I have written previously on sepsis, following the publication on 13 July 2016 by NICE, the UK government’s healthcare advisory body, of its first set of Guidelines on the infection.
Last week I spotted an article on the Guardian: “Hospital overcrowding blamed for rise in recorded sepsis deaths”. This article was based on research from Imperial College London showing the number of recorded deaths where the primary cause was sepsis was 11,328 in 2014-15. By 2016-17, however, there were 15,722 deaths in hospital or within 30 days of discharge where sepsis was the leading cause, an increase of 38.8%.
According to Sir Brian Jarman, the director of the Imperial College research unit, this has been fueled in part by staff shortages and overcrowding on wards in English hospitals.
Whilst, on the face of it, Sir Jarman’s comments are alarming – especially given the steadily increasing pressure the NHS seems to be under in recent years – the NHS responded by saying it had placed a greater emphasis on screening for sepsis in recent years as evidenced by the NICE Sepsis Guidelines.
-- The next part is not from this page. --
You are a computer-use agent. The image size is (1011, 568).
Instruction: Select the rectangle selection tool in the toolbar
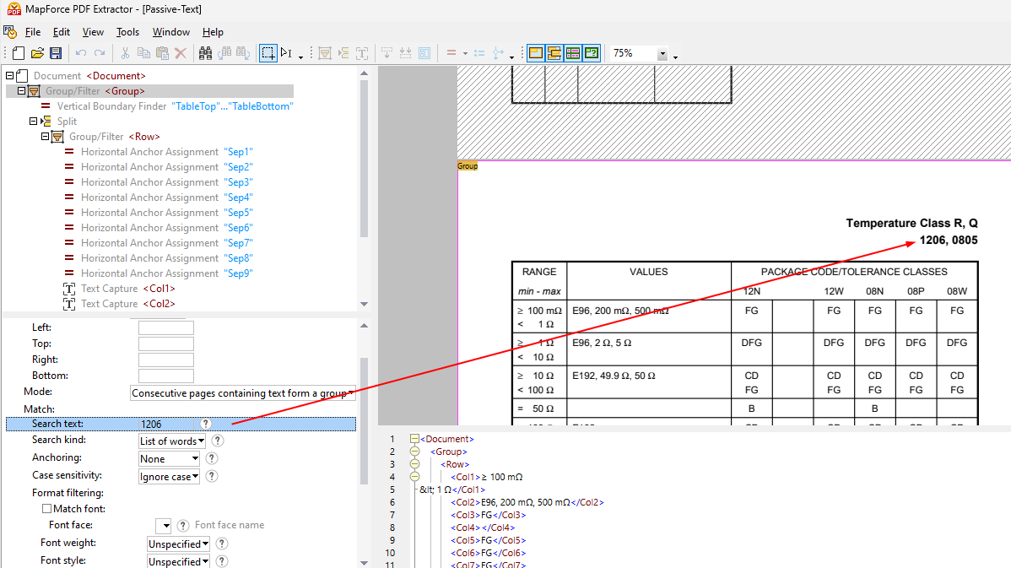tap(268, 52)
It claimed the rise in recorded deaths was due to an increased recognition of the condition, with cases previously recorded as simple infections now being classified as sepsis, rather than such a dramatic rise in actual cases.
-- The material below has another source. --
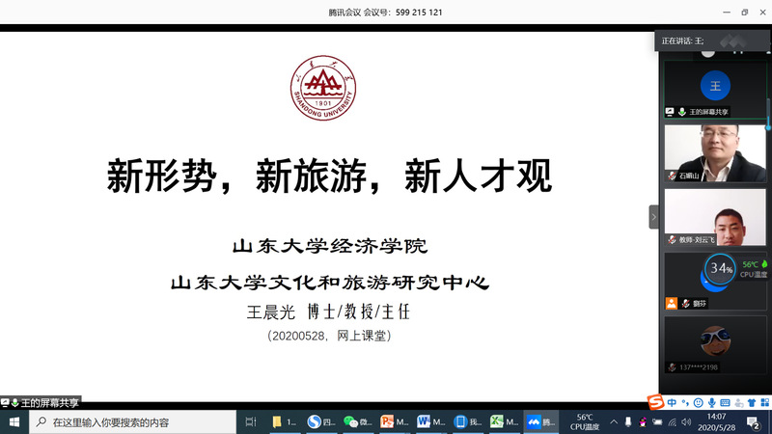Open the Windows Start menu
The image size is (772, 434).
pyautogui.click(x=14, y=422)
Which of these competing explanations for the continued rise in deaths from sepsis since the publication of the NICE Guidelines is right must, I suggest, wait a bit longer. At least until the NHS has developed more accurate reporting of such deaths and a way to analyse that data.
In the meantime, we must hope that the NHS is right and sepsis really is being properly tackled. It’s also important that, if someone tragically dies as a result of a misdiagnosis of sepsis (or any condition for that matter), any death under the NHS’s care is properly investigated so that lessons can be learned for the future.
My hope is that the ‘safe space’ proposals from the Government, identified by AvMA as a ‘mockery of the duty of candour’ in the NHS, will not harm the investigative process going forward.
At Royds Withy King we regularly represent claimants who have suffered injury (including death) from a failure to consider sepsis and treat it earlier. These cases involve Claimants of all ages from group B streptococcal infection in new-borns and childhood meningitis through to cellulitis and peritonitis in adults and pneumonia in the elderly.